You received an inquiry regarding solvent cleaning of disc drive parts using "exotic" solvent and alcohol in a vacuum style vapor degreaser. Our company manufactures these units and we have one that cleans disc drive platters. This unit is used for final clean. So far in our testing, yield is increased. The current unit uses megasonics. In future testing we want to use ultrasonics for comparison and also a combination of both. Density of the solvent does seem to have a positive affect on particulates. We have several disc drive companies interested worldwide because of problems with water cleaning and the need to increase yield. A.G.

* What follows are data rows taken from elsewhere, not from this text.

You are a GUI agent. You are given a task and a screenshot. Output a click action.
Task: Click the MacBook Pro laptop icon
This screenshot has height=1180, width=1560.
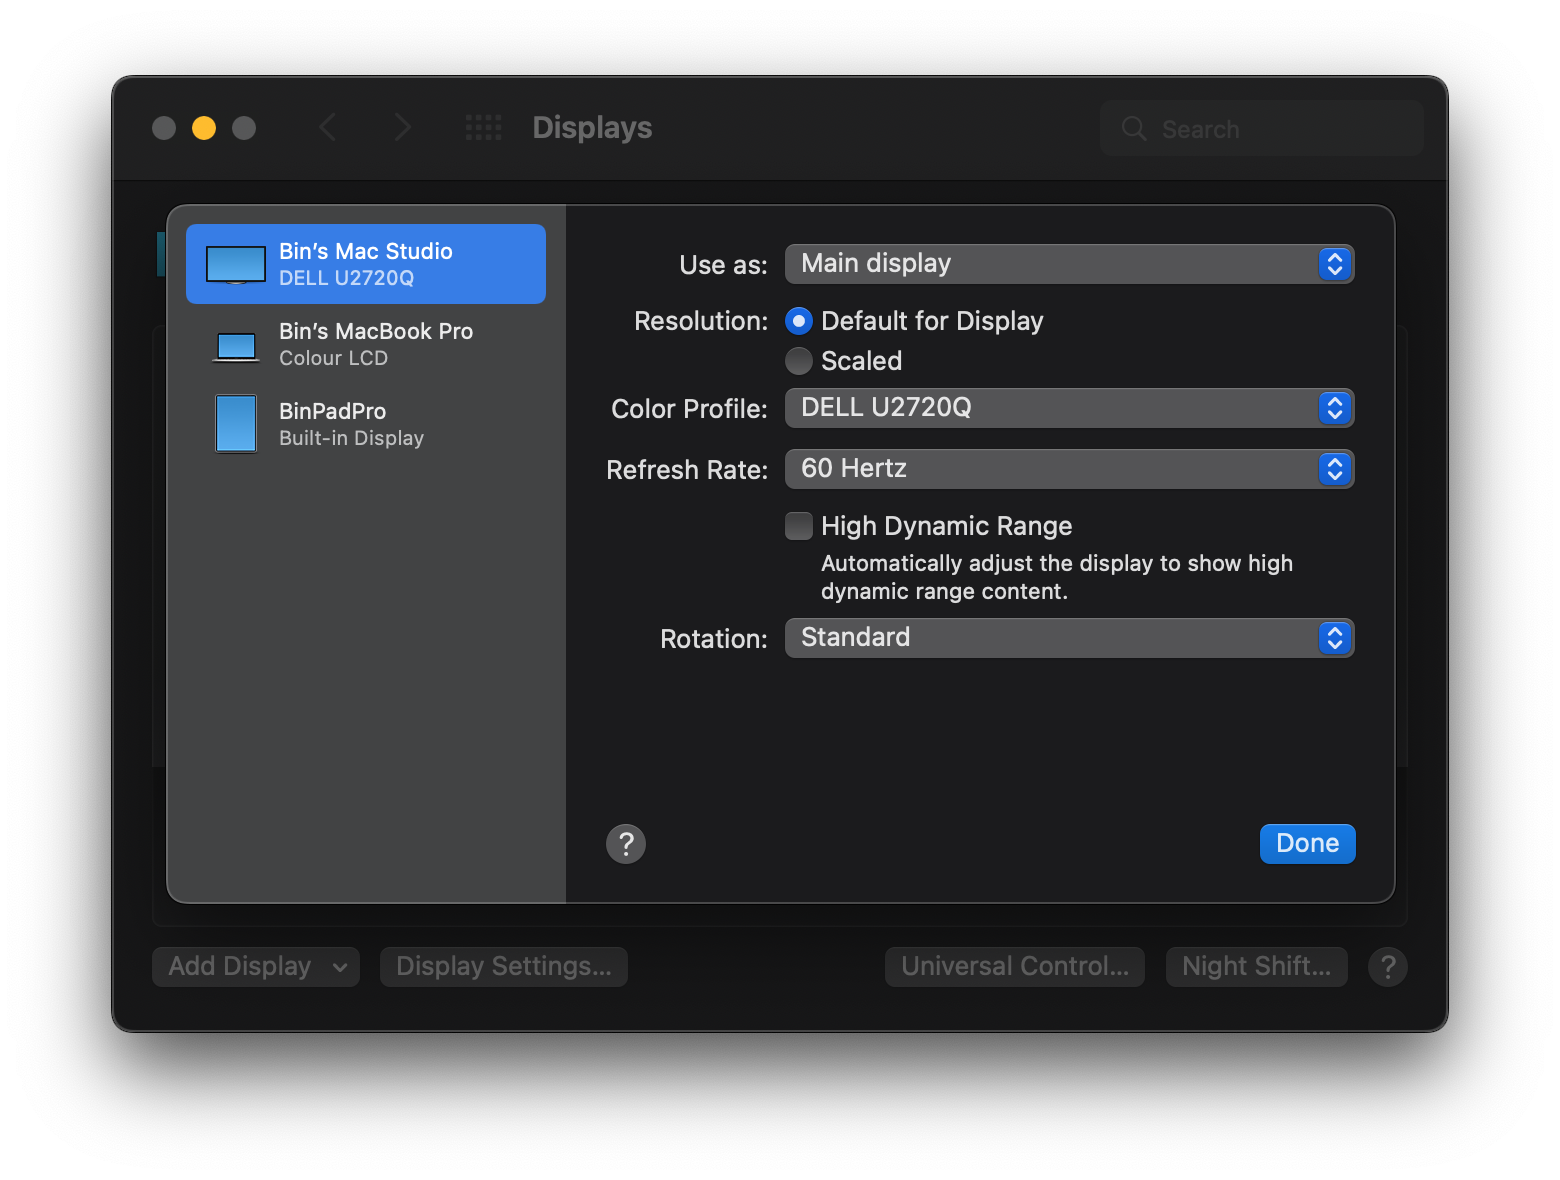point(236,346)
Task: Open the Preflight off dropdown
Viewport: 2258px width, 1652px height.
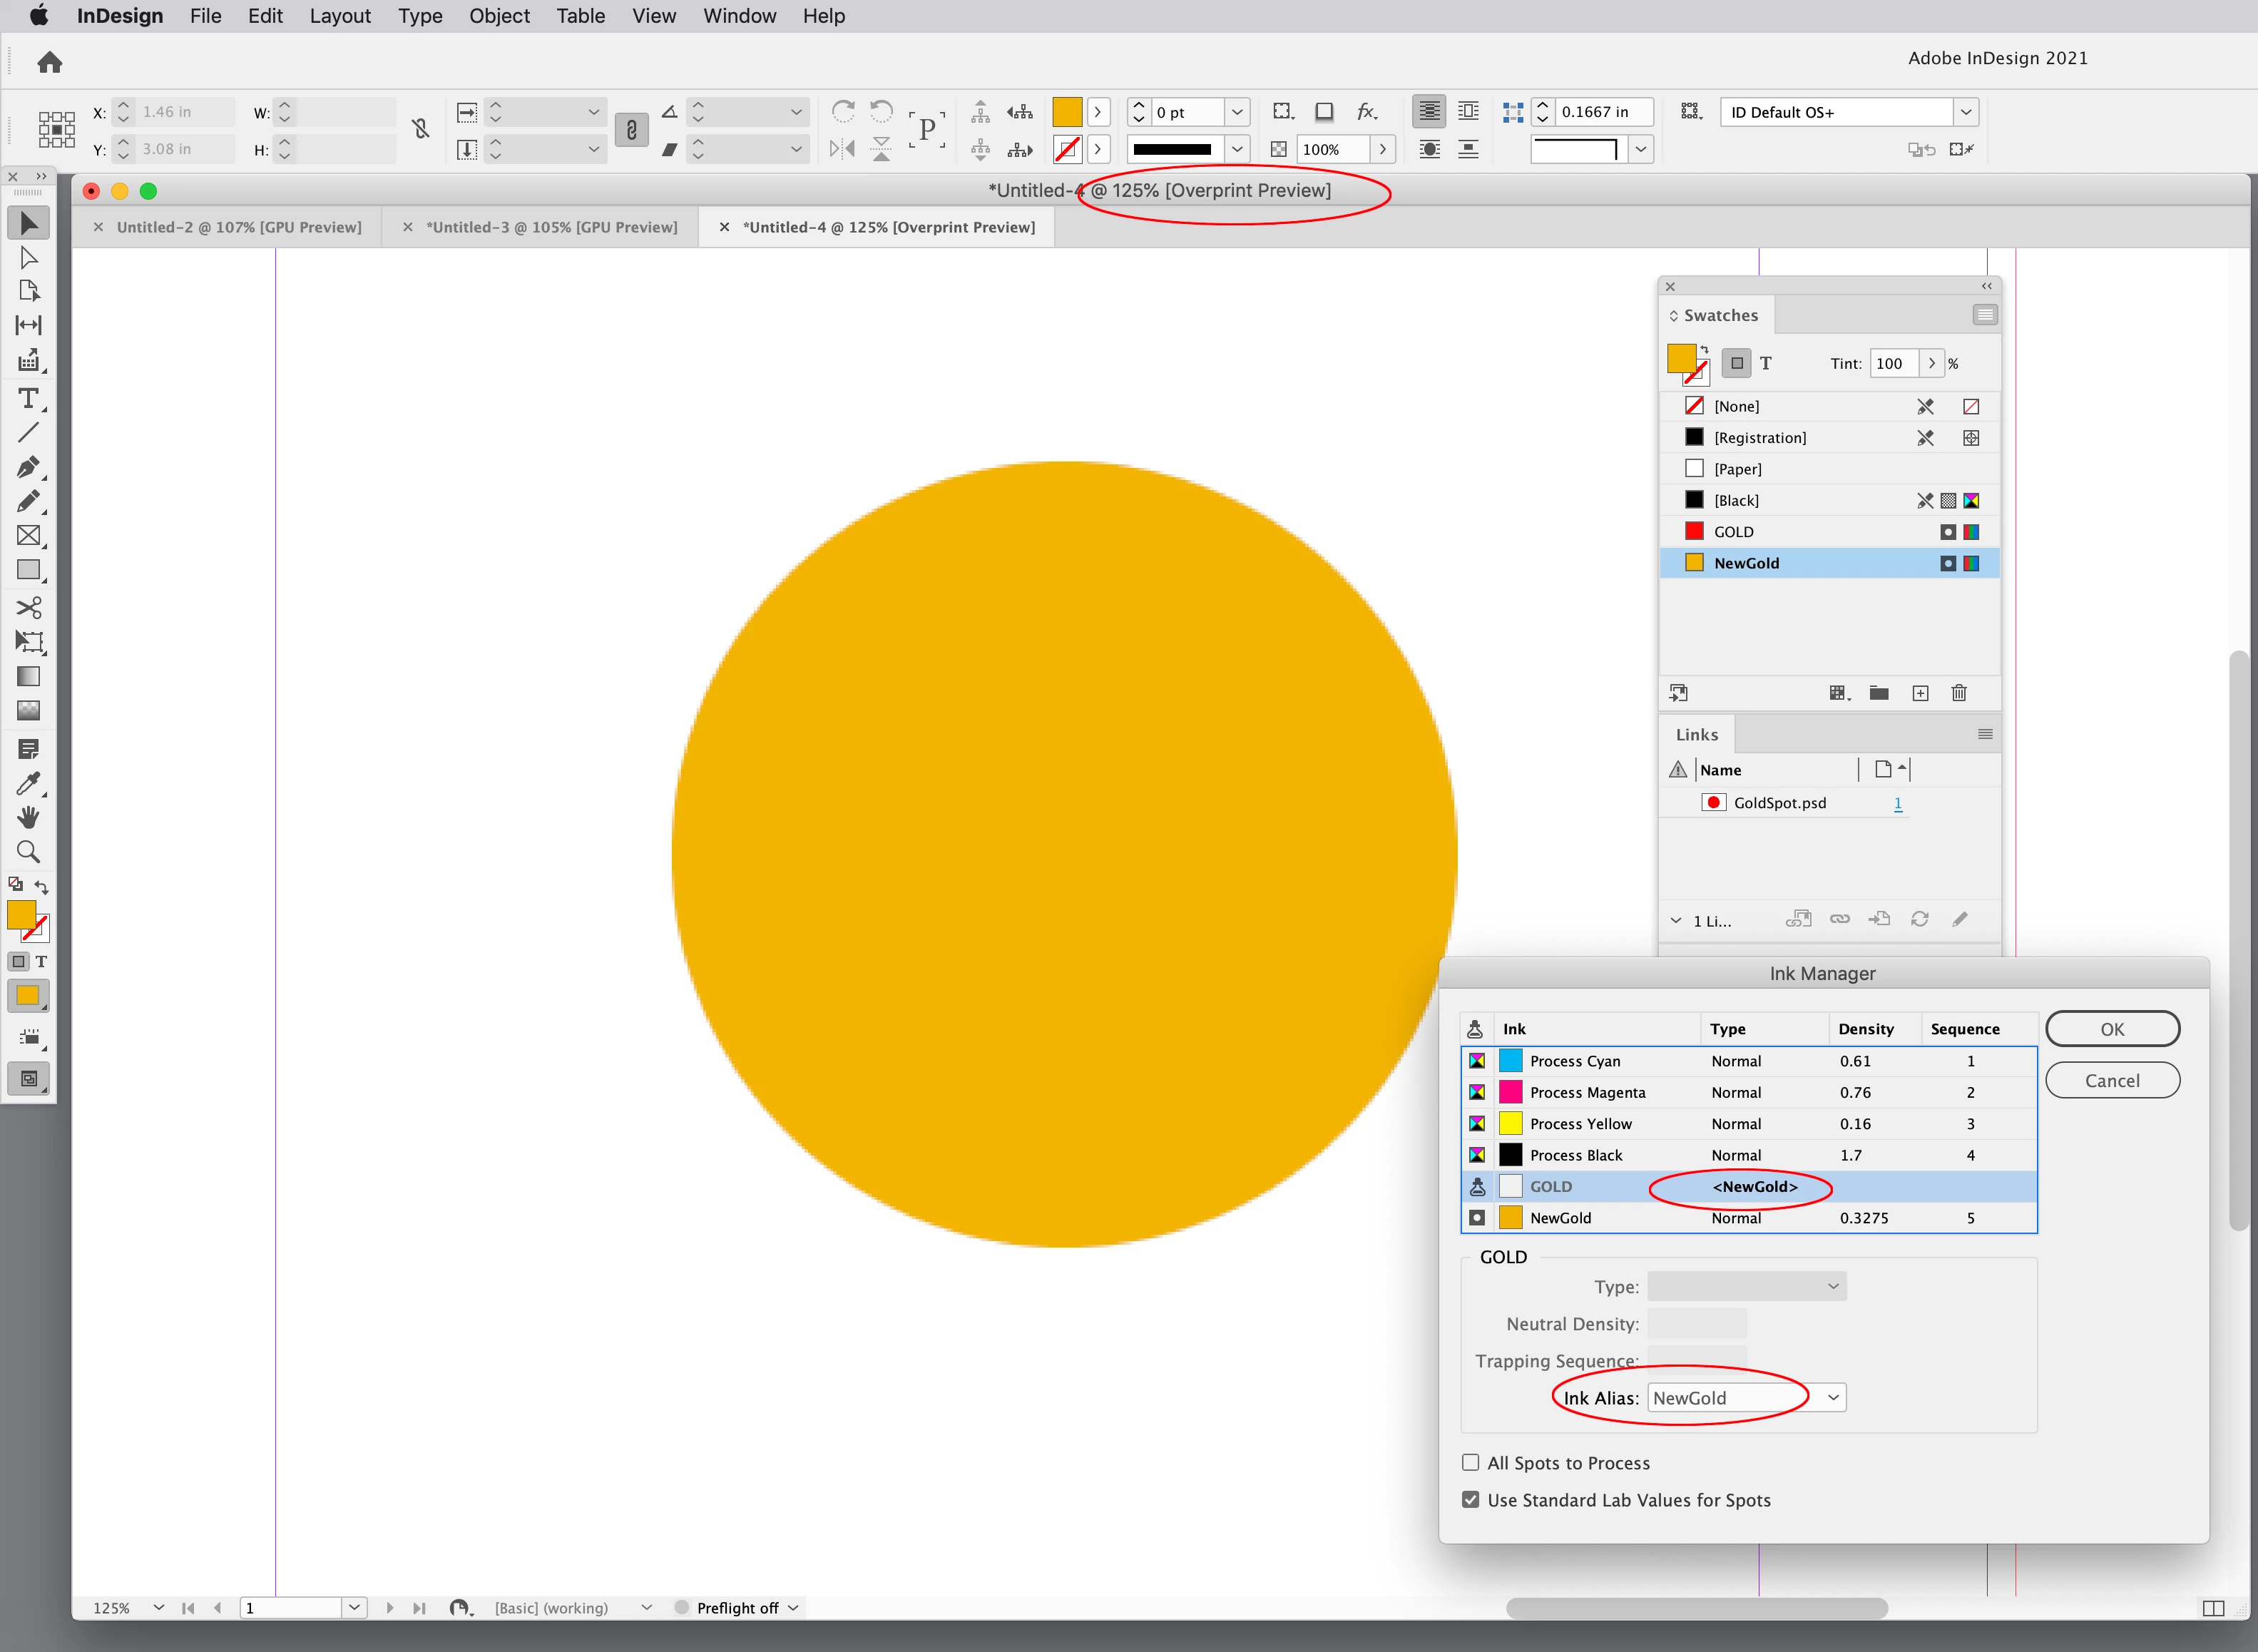Action: pyautogui.click(x=793, y=1607)
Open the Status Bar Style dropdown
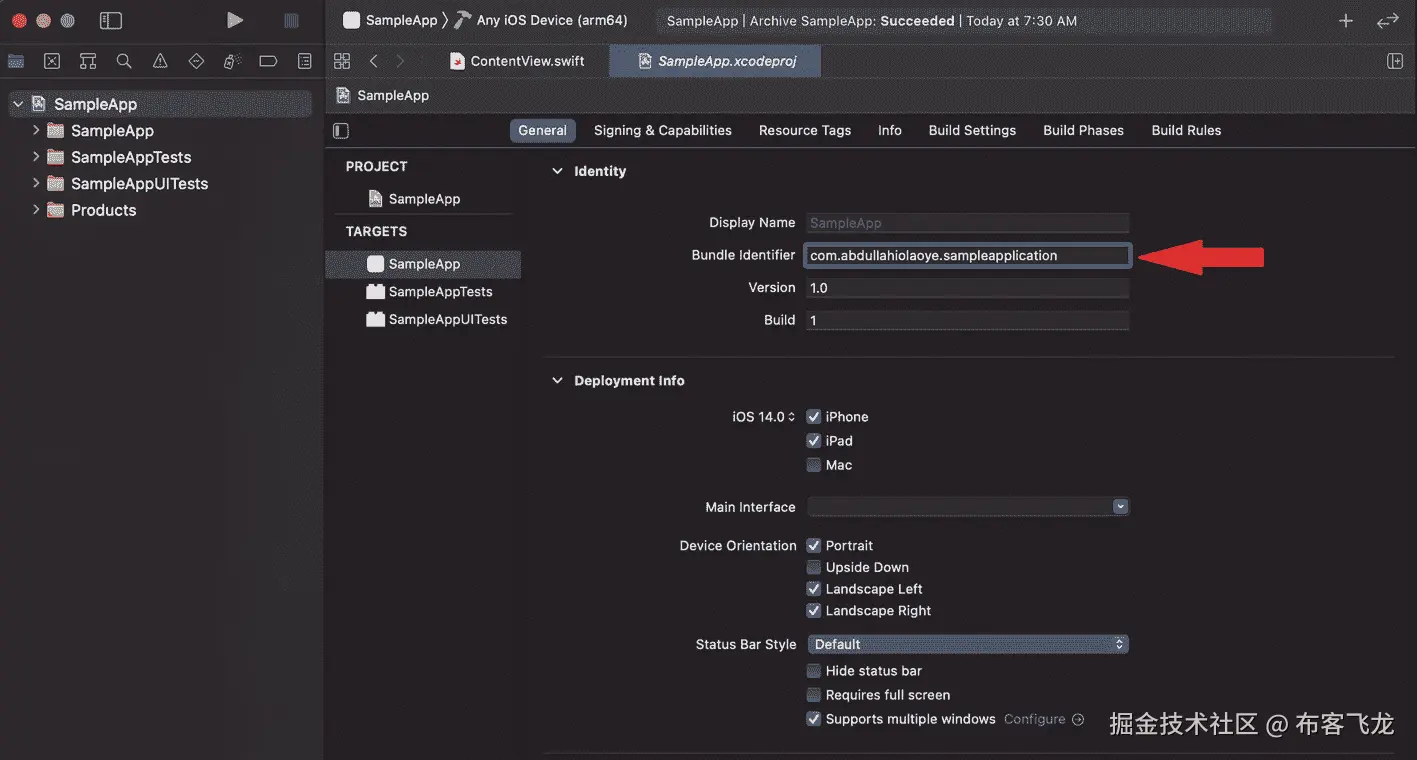Screen dimensions: 1417x760 tap(967, 644)
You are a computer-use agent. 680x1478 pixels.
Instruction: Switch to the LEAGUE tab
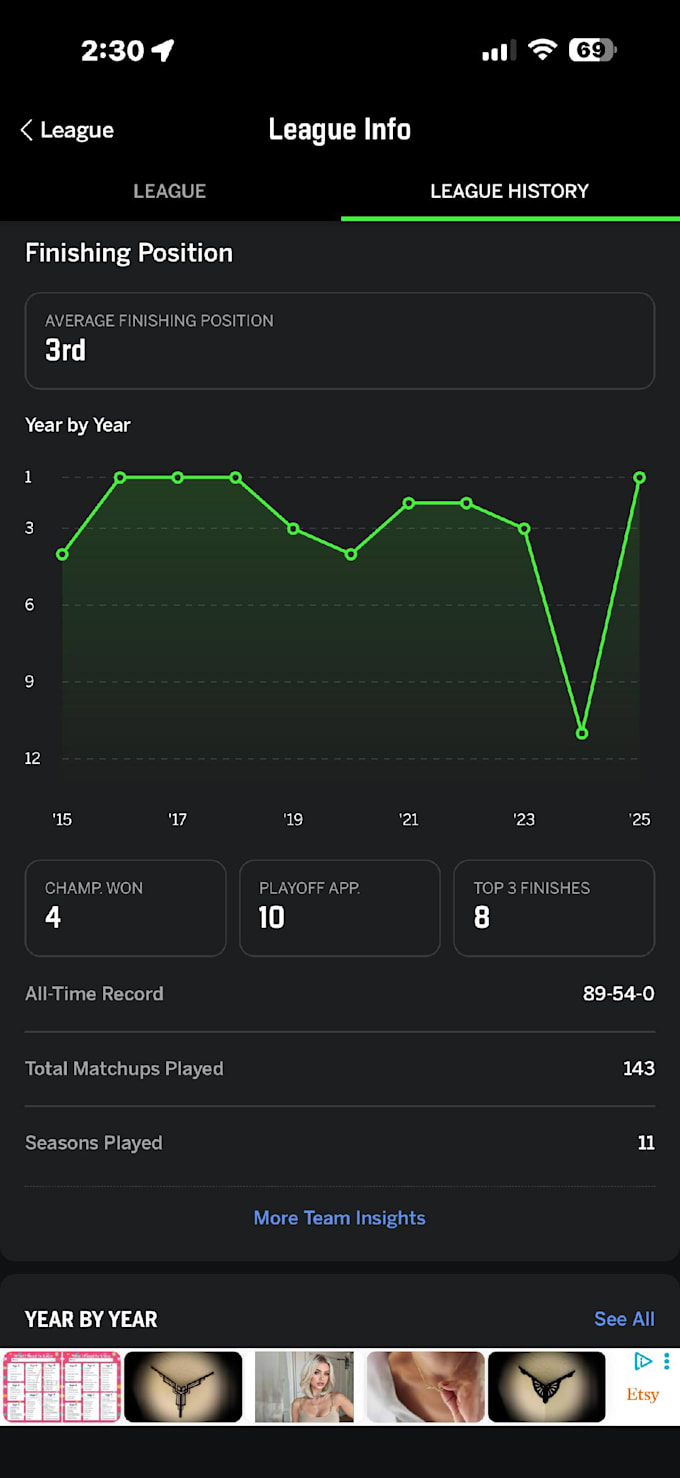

The information above is a follow-up to my February column regarding disc drive parts cleaning. In that column, A.G. commented that they had seen improved cleaning results when going to a mix of "exotic" solvent and alcohol. In my commentary, I suggested that the improved particulate removal was probably due more to reduced surface tension than the increased solvent density.
More information surfaces this month regarding specifics of the cleaning equipment. It is noted that the current equipment uses megasonics. This is valuable information since the sonics are a more effective means of cleaning than a static solvent bath. This would better explain why they have seen an improvement in particulate removal more than any other reason.
The megasonic region they are working in is a very high frequency (approaching 1 MHz). This high frequency is generally reserved for more delicate materials that can be damaged at lower frequencies. As they lower the frequency, the physical action of cleaning will tend to be more aggressive, therefore particulate removal may be more efficient. However, this needs to be balanced against the risk of part damage. As the ultrasonic frequency becomes lower, there is a greater chance of part damage, particularly for something like a disc drive.
The exchange from these couple of columns shows how important it is to get the entire story before drawing conclusions. The equipment plays just as important a role as the solvent does in getting parts sufficiently clean.